▶ Task statement
Would you transcribe all of the data exactly, down to the last character?

BEGIN Entries shown

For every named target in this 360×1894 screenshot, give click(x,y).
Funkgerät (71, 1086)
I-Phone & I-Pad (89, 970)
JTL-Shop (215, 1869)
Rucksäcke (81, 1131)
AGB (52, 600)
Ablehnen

END Entries shown

▶ Your solution
For every named target in this 360×1894 screenshot, give click(x,y).
Funkgerät (71, 1086)
I-Phone & I-Pad (89, 970)
JTL-Shop (215, 1869)
Rucksäcke (81, 1131)
AGB (52, 600)
Ablehnen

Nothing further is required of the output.